Morrigan’s hand cracked against her face.  Hard. Caitwyn glared at the woman she had thought was becoming her friend, burning cold rage lancing through her, because  _ how dare _ , and then—

“You,” Morrigan said imperiously, though not without a slight quaver, a touch of uncertainty that Caitwyn had never heard in the woman’s voice before.  “You will cease this at once. It serves no one, least of all yourself. You are stronger than whatever happened to you. It happened, but it is not all of you.  Hold to that. Do you understand what I mean? Do you?” 

The challenge was clear in Morrigan’s voice, and Caitwyn seized on it, pulling herself out of her own disjointed, twisted memories.  Her breathing slowed to a normal pace, and Caitwyn focused on the feel of the stone underneath her, the draft from the cavern above, and the crackle of the fire only a little ways distant.  Rooted in the world, she found the will to speak without losing her way in the jagged words that lived inside her still.

“I do,” Caitwyn whispered.  Green eyes met gold, a lifeline back to herself in the deep darkness.  Morrigan nodded, as if satisfied, and then one pale hand gingerly lifted Caitwyn’s braid for examination. 

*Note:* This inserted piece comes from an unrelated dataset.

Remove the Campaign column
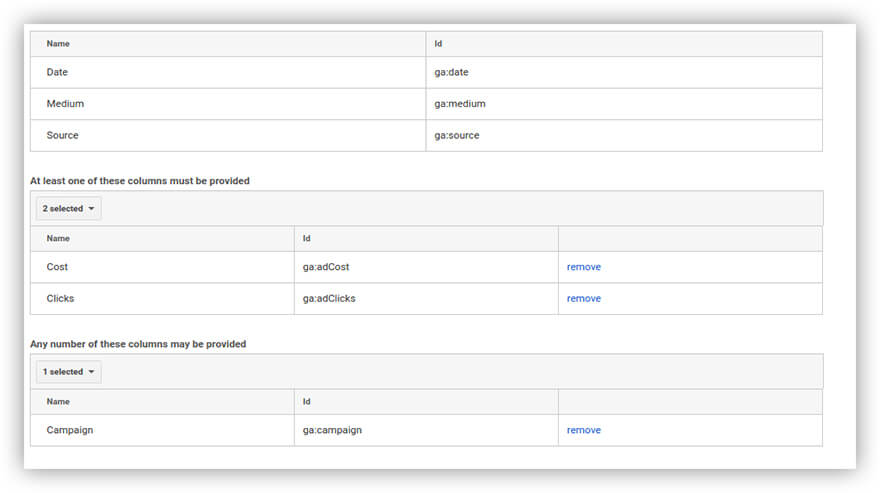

“Good.  Now, perhaps t’would be prudent to fix this… unpleasant situation, yes?” Morrigan’s gaze took in the whole mess that Caitwyn presented, as if Caitwyn’s outburst had never been.  But that wasn’t true. Morrigan had seen her weak and out of control, but instead of despising her, she had been concerned for her. 

“That would be appreciated, thank you.”  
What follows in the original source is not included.